Histograms and Density Estimation

Jun 8, 2018 17 min read statistics, basics, R

Histograms are probably one the most intuitive ways of performing density estimation in numerical data. In this writeup, I discuss some of their deeper meanings and properties, as I try to digest Wayne Oldford’s excellent lecture on the subject.

In particular, we look at how well one can expect to approximate an underlying density as one has access to more samples and utilizes narrower bins. We then discuss a form of histogram that is much less sensitive to the location of bin boundaries, called an Average Shifted Histogram [1]. This kind of histogram has deeper connections to kernel density estimation, and we will therefore touch briefly on that too.

I believe this kind of reflection to be a useful exercise to any practitioner without a background in statistics (e.g., me) who has found herself tweaking histogram parameters, wondering about their limitations, and wondering as to whether better methods existed.

⁂

▶ [Stated problem 1]: In the rows starting with the line with "How do I perform: Click" and going on through the line with "pos(764,305)", rename "Operation" to "Method" and give those lines back with nothing else changed. Leave the pictures out.

▶ [Supplied records]:
⁂

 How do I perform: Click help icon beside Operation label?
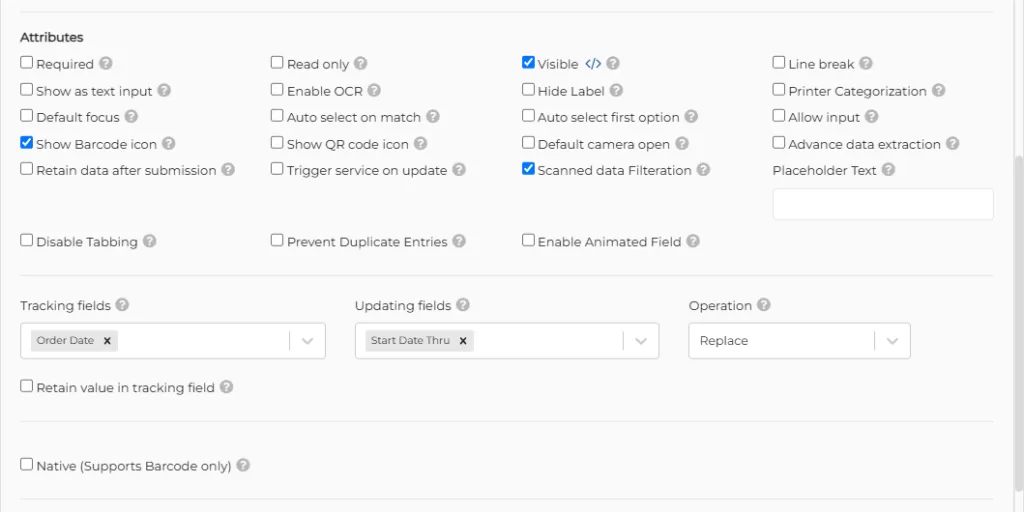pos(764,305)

⁂

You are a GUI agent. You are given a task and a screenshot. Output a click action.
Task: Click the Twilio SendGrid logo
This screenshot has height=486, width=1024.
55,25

⁂

▶ [Stated problem 2]: Write out the histogram text word for word, starting with "In particular, we" and going on through "better methods existed.".

▶ [Answer 1]:
 How do I perform: Click help icon beside Method label?
pos(764,305)

▶ [Answer 2]:
In particular, we look at how well one can expect to approximate an underlying density as one has access to more samples and utilizes narrower bins. We then discuss a form of histogram that is much less sensitive to the location of bin boundaries, called an Average Shifted Histogram [1]. This kind of histogram has deeper connections to kernel density estimation, and we will therefore touch briefly on that too.

I believe this kind of reflection to be a useful exercise to any practitioner without a background in statistics (e.g., me) who has found herself tweaking histogram parameters, wondering about their limitations, and wondering as to whether better methods existed.